(INPUT RECORDS):
____________________

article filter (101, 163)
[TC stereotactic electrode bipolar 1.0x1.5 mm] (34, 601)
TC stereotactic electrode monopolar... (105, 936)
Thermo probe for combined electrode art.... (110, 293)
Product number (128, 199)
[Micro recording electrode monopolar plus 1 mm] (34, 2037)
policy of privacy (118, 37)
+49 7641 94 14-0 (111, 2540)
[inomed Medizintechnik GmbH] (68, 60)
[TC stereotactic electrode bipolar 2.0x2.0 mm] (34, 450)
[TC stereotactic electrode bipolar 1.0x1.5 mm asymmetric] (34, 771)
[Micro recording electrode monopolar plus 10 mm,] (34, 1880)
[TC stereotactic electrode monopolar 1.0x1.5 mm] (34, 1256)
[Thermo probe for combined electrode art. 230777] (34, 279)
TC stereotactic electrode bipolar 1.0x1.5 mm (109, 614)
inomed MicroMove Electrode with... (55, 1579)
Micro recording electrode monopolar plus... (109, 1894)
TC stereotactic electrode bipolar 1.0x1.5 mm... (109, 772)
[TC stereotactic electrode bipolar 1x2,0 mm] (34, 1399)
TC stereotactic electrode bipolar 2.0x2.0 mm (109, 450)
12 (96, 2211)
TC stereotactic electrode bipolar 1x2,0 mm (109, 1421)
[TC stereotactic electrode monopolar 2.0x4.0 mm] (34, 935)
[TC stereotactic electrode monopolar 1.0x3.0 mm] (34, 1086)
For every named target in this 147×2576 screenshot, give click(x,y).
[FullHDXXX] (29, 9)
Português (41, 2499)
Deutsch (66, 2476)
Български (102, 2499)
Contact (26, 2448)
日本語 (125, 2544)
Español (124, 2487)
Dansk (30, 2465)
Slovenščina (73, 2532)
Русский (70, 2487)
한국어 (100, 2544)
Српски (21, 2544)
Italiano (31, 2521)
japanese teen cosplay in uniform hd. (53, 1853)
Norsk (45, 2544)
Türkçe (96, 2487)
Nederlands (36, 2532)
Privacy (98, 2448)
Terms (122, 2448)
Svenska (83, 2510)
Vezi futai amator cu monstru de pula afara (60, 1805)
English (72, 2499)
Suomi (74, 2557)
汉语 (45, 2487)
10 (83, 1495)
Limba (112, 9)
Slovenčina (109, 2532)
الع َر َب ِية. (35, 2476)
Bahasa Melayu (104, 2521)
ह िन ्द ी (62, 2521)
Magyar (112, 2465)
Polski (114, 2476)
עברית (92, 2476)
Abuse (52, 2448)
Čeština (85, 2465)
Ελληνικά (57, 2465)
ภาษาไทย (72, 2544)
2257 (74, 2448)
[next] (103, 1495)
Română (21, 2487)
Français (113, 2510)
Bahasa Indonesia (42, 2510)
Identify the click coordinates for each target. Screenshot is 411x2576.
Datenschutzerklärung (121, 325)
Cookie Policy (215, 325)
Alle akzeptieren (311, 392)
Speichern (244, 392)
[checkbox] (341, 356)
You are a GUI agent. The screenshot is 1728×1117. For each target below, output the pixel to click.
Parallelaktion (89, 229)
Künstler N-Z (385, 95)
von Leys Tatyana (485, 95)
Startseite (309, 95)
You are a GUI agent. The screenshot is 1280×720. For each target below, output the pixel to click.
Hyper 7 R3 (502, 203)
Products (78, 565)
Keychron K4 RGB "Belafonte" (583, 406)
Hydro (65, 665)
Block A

____________________

(TASK TO CARRY OUT):
Show the lines of the records that contain the word "recording".

(COMPLETED TASK):
[Micro recording electrode monopolar plus 1 mm] (34, 2037)
[Micro recording electrode monopolar plus 10 mm,] (34, 1880)
Micro recording electrode monopolar plus... (109, 1894)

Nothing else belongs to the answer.